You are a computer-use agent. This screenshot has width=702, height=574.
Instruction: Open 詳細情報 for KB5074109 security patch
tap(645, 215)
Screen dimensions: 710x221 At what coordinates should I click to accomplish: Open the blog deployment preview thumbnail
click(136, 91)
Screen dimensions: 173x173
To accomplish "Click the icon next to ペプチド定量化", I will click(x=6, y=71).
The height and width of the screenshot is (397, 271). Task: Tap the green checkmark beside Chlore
┄┄┄┄┄┄┄┄┄┄
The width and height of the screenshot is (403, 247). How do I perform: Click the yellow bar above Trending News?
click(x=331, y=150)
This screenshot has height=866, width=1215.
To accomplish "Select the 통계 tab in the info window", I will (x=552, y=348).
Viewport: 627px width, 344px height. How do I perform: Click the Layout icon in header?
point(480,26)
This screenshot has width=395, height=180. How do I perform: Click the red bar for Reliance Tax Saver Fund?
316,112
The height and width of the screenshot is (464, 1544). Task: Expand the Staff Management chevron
┄┄┄┄┄┄┄┄┄┄
From the line that has "The width and" through the line that has "The height and width of the screenshot is (464, 1544).", copy every line exactly as it appears above, and leave out all others.

Response to this exercise.
The width and height of the screenshot is (403, 247). How do I perform: Click the yellow bar above Trending News?
click(x=331, y=150)
This screenshot has height=866, width=1215.
To accomplish "Select the 통계 tab in the info window", I will (x=552, y=348).
Viewport: 627px width, 344px height. How do I perform: Click the Layout icon in header?
point(480,26)
This screenshot has width=395, height=180. How do I perform: Click the red bar for Reliance Tax Saver Fund?
316,112
The height and width of the screenshot is (464, 1544). Task: Expand the Staff Management chevron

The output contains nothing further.